The topic word extraction device according to claim 5 or 6, wherein the word used for the greeting includes a word used for a chat exchanged before entering the main topic in a conversation or at the end of the conversation.

The topic word extracting device according to claim 5, wherein the time is a season, a day of the week, and a time zone.

Communication information acquisition means, morphological analysis means, importance calculation means, unique user number acquisition means, weighting coefficient calculation means, and topic word extraction means, from communication information transmitted for communication between users via the Internet A topic word extraction method in a topic word extraction device for extracting a topic word,
A first step in which the communication information acquisition means acquires communication information for a predetermined period from one or more communication information storage servers storing the communication information;
A second step in which the morphological analysis means performs a morphological analysis on text information included in the communication information acquired in the first step, and extracts a word;
A third step in which the importance calculation means calculates importance for each word extracted by the morpheme analysis means;
The unique user number acquisition means refers to the communication information acquired in the first step and transmits communication information including each word in the text information for each word extracted in the third step. A fourth step of acquiring the number of unique users;
The weighting coefficient calculating means calculates a weighting coefficient that takes into account a unique user based on the number of unique users acquired in the fourth step and the number of communication information acquired in the first step. 5 steps,
The topic word extraction unit is configured to extract the word extracted in the third step based on the importance for each word calculated in the third step and the weighting coefficient calculated in the fifth step. A sixth step of extracting topic words;
A topic word extraction method characterized by including

Communication information acquisition means, morphological analysis means, importance calculation means, unique user number acquisition means, weighting coefficient calculation means, and topic word extraction means, from communication information transmitted for communication between users via the Internet A program for causing a computer to execute a topic word extraction method in a topic word extraction device for extracting a topic word,
A first step in which the communication information acquisition means acquires communication information for a predetermined period from one or more communication information storage servers storing the communication information;
A second step in which the morphological analysis means performs a morphological analysis on text information included in the communication information acquired in the first step, and extracts a word;
A third step in which the importance calculation means calculates importance for each word extracted by the morpheme analysis means;
The unique user number acquisition means refers to the communication information acquired in the first step and transmits communication information including each word in the text information for each word extracted in the third step.

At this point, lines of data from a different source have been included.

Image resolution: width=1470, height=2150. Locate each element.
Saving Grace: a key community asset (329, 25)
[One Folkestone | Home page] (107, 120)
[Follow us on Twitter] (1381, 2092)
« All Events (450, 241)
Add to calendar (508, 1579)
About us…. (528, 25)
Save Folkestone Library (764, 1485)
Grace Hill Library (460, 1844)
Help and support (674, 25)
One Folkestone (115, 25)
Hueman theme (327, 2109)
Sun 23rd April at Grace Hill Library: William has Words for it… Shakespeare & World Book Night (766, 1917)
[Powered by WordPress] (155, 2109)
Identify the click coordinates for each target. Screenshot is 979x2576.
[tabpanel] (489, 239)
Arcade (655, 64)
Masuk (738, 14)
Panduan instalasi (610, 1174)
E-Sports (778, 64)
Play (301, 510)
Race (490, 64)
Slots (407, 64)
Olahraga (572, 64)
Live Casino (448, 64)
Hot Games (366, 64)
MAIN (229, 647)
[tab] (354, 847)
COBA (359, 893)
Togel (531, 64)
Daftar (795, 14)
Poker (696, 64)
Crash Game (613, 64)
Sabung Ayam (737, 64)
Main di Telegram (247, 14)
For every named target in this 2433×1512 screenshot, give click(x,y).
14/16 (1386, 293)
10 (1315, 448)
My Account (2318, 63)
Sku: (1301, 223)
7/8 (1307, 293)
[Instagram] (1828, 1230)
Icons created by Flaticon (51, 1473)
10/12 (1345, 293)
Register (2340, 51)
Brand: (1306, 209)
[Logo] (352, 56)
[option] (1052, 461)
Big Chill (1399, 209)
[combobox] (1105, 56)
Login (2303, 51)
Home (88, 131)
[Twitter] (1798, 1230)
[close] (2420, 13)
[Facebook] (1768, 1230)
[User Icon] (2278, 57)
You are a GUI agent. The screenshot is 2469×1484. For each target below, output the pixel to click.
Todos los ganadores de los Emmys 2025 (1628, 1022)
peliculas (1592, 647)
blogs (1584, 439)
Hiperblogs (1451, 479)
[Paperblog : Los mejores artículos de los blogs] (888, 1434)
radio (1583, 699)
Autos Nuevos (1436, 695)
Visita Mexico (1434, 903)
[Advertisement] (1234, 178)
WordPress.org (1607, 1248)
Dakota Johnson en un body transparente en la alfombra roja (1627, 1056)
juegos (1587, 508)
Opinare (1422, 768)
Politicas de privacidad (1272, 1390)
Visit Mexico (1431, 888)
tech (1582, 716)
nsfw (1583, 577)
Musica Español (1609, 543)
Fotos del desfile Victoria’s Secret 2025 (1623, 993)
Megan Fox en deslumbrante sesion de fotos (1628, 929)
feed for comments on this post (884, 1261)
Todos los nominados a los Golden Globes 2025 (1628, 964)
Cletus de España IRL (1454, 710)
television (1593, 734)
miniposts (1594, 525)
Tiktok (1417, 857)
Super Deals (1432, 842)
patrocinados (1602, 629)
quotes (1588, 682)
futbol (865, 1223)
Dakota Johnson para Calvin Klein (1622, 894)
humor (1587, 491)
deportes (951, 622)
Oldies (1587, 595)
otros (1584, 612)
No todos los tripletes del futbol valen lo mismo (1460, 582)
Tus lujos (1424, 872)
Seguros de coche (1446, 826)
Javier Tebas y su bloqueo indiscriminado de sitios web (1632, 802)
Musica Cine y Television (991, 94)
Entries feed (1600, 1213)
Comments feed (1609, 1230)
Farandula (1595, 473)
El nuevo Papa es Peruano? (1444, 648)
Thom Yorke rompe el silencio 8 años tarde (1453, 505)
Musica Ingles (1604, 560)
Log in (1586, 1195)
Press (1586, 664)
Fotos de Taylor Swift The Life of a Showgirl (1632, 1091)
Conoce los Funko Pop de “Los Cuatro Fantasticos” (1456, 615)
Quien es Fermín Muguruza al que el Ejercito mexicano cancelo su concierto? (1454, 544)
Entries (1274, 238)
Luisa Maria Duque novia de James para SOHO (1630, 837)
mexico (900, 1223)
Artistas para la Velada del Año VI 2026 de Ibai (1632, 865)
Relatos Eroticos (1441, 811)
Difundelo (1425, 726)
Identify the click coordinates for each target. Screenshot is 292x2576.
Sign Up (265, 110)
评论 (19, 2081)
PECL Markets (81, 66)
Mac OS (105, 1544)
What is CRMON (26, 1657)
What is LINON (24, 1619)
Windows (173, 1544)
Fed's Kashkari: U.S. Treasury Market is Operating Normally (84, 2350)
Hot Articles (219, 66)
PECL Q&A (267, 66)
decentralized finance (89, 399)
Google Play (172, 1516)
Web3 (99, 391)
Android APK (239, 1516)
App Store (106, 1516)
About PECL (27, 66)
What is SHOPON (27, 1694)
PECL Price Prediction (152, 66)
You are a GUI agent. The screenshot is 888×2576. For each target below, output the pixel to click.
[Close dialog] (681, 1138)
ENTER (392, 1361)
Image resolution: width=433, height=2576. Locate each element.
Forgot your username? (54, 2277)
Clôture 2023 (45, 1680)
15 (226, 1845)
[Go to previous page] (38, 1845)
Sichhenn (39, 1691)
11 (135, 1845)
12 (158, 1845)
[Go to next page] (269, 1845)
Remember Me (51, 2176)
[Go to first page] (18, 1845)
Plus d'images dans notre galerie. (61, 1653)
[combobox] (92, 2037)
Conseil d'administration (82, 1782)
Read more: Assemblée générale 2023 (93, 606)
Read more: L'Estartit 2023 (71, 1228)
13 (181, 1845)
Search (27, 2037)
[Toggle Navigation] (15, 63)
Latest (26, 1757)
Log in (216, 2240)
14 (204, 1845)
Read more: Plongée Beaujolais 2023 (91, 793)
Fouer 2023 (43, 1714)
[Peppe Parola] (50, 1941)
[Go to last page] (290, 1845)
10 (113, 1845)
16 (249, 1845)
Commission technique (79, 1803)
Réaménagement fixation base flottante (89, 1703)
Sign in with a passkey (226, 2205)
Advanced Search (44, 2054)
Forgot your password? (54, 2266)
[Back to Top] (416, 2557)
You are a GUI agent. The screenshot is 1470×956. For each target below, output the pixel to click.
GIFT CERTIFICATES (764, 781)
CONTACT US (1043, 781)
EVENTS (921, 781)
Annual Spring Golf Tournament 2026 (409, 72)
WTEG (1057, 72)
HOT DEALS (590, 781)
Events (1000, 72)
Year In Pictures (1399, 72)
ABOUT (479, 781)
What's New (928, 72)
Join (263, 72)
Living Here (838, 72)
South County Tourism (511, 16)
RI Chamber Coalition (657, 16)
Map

A fourth step of acquiring the number of unique users;
The weighting coefficient calculating means calculates a weighting coefficient that takes into account a unique user based on the number of unique users acquired in the fourth step and the number of communication information acquired in the first step. 5 steps,
The topic word extraction unit is configured to extract the word extracted in the third step based on the importance for each word calculated in the third step and the weighting coefficient calculated in the fifth step. A sixth step of extracting topic words;
A program that causes a computer to execute.